Re: Information
Hi Andy,
The mole works like a jack hammer. Basically inside you have a spring loaded cam that gets loaded up and then releases with a sharp shock that drives the Mole down. The rebound is much slower and is damped by the soil friction along the sides of the Mole (the Mole is long and thin for that reason). This basically means that each stroke down embeds you that little bit further into the soil.
It also means that how fast it is, is highly dependant on what the soil is like. I was one of the designers of the Mole, and believe me we spent ages testing in lots of different soils. The Mole is also powerful enough to scrape along concrete blocks provided it doesn't hit dead on.

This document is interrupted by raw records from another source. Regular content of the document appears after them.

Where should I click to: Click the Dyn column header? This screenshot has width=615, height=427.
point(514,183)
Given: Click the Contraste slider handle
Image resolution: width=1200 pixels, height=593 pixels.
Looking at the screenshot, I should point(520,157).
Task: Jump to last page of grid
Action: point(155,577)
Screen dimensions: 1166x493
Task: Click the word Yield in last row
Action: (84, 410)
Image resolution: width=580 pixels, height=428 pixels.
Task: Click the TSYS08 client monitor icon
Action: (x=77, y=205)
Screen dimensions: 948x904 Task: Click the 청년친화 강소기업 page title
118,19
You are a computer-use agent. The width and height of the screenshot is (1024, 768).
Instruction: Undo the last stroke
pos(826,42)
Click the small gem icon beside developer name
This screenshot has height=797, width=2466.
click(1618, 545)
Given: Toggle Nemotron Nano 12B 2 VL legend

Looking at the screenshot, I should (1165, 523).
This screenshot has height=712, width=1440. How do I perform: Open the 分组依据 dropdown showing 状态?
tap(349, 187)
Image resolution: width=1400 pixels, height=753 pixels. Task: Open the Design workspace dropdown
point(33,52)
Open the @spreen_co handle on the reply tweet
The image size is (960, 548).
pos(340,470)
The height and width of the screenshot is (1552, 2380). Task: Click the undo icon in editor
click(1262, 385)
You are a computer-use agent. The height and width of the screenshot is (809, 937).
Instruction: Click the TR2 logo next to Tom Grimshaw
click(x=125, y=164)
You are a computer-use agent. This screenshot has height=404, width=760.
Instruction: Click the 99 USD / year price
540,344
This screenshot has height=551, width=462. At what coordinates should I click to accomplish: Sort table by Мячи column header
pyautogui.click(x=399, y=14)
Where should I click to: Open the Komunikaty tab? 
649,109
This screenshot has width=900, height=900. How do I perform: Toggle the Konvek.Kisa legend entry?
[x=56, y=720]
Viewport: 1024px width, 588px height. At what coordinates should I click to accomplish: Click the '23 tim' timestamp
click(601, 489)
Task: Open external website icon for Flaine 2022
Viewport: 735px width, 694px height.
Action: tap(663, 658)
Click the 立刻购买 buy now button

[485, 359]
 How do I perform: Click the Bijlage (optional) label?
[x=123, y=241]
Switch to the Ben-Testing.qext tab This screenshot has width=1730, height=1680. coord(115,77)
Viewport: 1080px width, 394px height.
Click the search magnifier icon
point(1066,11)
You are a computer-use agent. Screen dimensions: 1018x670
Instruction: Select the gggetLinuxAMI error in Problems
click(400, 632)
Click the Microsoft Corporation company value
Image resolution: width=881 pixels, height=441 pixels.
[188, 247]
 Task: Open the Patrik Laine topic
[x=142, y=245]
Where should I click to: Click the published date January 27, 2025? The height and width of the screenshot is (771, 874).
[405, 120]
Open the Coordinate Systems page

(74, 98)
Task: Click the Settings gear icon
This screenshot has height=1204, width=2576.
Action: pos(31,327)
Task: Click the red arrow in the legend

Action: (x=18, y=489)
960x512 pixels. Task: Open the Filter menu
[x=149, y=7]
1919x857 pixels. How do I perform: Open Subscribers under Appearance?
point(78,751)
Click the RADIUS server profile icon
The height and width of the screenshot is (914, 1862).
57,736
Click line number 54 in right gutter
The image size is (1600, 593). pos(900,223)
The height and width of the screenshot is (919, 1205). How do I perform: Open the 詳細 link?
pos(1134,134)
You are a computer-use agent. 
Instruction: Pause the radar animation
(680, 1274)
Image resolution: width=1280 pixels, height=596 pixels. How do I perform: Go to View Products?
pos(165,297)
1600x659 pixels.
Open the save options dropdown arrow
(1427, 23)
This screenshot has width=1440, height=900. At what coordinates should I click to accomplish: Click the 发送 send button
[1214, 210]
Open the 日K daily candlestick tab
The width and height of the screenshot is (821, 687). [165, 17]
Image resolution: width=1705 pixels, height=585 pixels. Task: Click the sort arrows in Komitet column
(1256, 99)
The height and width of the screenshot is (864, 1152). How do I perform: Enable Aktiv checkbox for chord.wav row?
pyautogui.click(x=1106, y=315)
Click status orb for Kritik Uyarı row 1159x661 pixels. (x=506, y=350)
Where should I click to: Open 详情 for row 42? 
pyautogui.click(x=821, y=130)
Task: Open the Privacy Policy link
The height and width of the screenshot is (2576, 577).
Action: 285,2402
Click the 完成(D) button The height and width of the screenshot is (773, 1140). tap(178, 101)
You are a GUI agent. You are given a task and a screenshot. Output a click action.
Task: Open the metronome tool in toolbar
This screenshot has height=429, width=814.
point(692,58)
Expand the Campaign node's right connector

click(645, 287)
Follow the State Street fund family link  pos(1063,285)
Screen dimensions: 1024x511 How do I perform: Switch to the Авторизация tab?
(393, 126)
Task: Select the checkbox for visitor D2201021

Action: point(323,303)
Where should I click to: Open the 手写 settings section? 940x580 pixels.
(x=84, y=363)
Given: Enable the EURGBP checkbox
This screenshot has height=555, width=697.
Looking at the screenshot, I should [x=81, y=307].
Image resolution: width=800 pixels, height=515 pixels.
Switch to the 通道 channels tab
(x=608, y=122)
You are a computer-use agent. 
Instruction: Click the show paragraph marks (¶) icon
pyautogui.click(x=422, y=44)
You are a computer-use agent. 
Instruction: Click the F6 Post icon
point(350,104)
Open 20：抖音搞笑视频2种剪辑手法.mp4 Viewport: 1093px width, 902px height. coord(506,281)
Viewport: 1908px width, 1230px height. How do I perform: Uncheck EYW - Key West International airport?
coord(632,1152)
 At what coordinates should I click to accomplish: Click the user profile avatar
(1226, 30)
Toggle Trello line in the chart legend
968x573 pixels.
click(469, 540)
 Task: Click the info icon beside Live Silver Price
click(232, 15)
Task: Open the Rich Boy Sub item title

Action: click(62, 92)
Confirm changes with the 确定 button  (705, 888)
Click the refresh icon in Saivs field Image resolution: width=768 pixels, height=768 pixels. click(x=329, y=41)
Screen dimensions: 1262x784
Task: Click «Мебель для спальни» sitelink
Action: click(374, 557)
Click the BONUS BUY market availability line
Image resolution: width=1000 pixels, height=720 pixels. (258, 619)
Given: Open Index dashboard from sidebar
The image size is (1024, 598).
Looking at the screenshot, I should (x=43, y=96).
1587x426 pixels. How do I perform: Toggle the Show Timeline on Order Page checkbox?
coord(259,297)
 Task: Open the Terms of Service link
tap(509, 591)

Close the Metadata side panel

As for the cable, it's a special type of electrical flat cable, similar to Kapton tape. Very slippy and it has the added job of collapsing the tunnel afterwards - the cable carries a series of heat sensors which we need in contact with the soil, hence why we do that.
Whilst we did as much testing as possible over the last few years, in vacuum Chambers, in different soils, with rocks and the like buried in the soil, its still impossible to know for certain it will work as planned. Mainly because we have no idea what the Martian soil is actually like. To give an analogy, imagine your are asked to drill a hole in a wall, but your only info about the wall is a picture of the wall with a resolution of 1 pixel per 0.5m^2. What drill bit do you take? A masonry bit because most walls in houses are masonry? What if it happens to be steel or wood? What feeds and speeds do you run the drill at? That's basically what we're dealing with with insight
- attempting the difficult in the face of the unknown - fingers crossed!